Sepanjang perjalanan ku habiskan dengan tidur dan mengemil, tak ada kegiatan yang menyenangkan. aku mengutuk diri yang tidak tahu cara mengaktifkan ESIA luar kota untuk Blackberryku. uuhh, aku mendesah risau jengkel mengingat BBku CDMA.
Namun rasanya semua kegelisahan, semua kerusauan dan duka yang kudapatkan diawal terbayar setimpal dengan jutaan hal yang kupelajari.

Aku mengetahui banyak hal disana, mengenai keluargaku, dan mengenai dunia setelah kehidupan.

" ORANG YANG MENINGGAL, BUKAN BERARTI DILUPAKAN. "


Ini petikan salah satu cerita yang dapat merangkup hal paling berkesan selama perjalanannku.

( Cerita ini saya kutip dari cerita mulut ke mulut )

Diriku terbangun dalam tidur yang tak panjang, namun rasanya sangat melelahkan. Tidur yang membuat tubuhku kaku seketika dan merasa sangat lelah. Bukankah tidur itu bertujuan menghilangkan lelah? tapi tidur terlalu lama ternyata dapat menabah lelah. Tapi yang ganjil adalah aku baru tidur sekitar 5 menit.
Tubuhku tersintak mendapati diriku tidak lagi tidur diatas ranjang dan kasur putih, Kudapati diriku tertidur diatas tanah yang basah. Tanah berwarna merah kehitam-hitaman. Tanah yang erat dengan tanah kuburan.
Diriku terbelalak melihat sebuah nisan berdirih koko diatas kepalaku. Tubuhku membisu, Aku ingin berteriak tapi tak mampu. Aku ingin menjerit lebih tak mampu lagi. Rasanya aku hanyalah roh. Tunggu... " Apakah aku sudah mati? " Tanyaku pada diriku sendiri.

Mataku menerawang, Disini sangat penuh dengan kabut tipis tapi cukup untuk membuatmu sulit menerawang sekitar lima meter kedepan. Kau tau apa yang kudapati disini?.
Jutaan tubuh, yah tepatnya Sukma-Sukma mereka yang telah wafat.
Sukma-sukma itu terlihat saling berebut mengambil sejarik kertas yang menghilang begitu mereka sentuh.
"Kertas apa itu? " Tanyaku pada diriku sendiri untuk kesekian kalinya. Jutaan pertanyaanpun yang kulontarkan tak akan ada yang terjawab. Yah karena mulutku beku dan bisu, tak dapat mengulurkan sepatah katapun.
Tak puas aku melangkahkan kaki beberapa langkah lagi, mencoba mempelajari apa yang tengah kulihat.
Mataku membelalak melihat kejadian yang berbeda, Seorang Sukma tua duduk terdiam dibawah pohon tanpa berbuat apapun, tanpa ikut memperebutkan kertas. Kertas yang sama sekali tak kutahui apa fungsinya.
Aneh. Aneh dan Aneh.
Apa ynag kulihat ini memang jauh dari kewajaran.
disaat semua sukma sibuk berebut kertas? mengapa ia hanyalah duduk terdiam?.
Apa yang ia tunggu? apakah dia berharap akan adanya seseorang yang memberikan separuh kertasnya untuknya?

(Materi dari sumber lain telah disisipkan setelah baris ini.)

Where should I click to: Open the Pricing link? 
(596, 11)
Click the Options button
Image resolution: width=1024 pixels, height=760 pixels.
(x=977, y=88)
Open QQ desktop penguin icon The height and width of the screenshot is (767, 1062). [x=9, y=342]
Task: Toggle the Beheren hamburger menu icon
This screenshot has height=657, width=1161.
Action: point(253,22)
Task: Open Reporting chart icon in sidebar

" Kau pasti mempertanyakan tingkahku yang berbeda dengan mereka? " Sang Sukma tua berbicara padaku. Aku hanya bisa mengangguk mengiakan. Sekali lagi aku tetap tidak bisa mengeluarkan sepatah katapun.
" Kertas itu adalah Do'a dan salam yang dihanturkan manusia-manusia didunia. Mereka saling berebut demi mendapat tempat terbaik di hari pengadilan. Kuyakin pertanyaanmu, mengapa aku tak melakukan hal yang sama. Aku tak perlu melakukannya. Dikarenakan semua anakku tak pernah berhenti menghanturkan Do'a, Alfatihah dan salam untukku. Karena mer3eka tak berhenti mengingatku, mereka pula sering bertandang kesini. Mereka yang saling berebut Do'a dan salam adalah, Mereka yang terlupakan oleh keluarganya."
Aku tertegun, seluruh tubuhku gemetar.

***

Mungkin mereka yang telah meninggal tidak bisa lagi kau jamah, tidak bisa lagi kau sentuh. Tapi kau masih bisa bertandang pada Nisan mereka, menghanturkan Do'a pada mereka.
Mereka yang meninggal bukan berarti dilupakan kan?
Mereka yang meninggal selalu ada disekeliling kita mengharap tuk di Rindukan.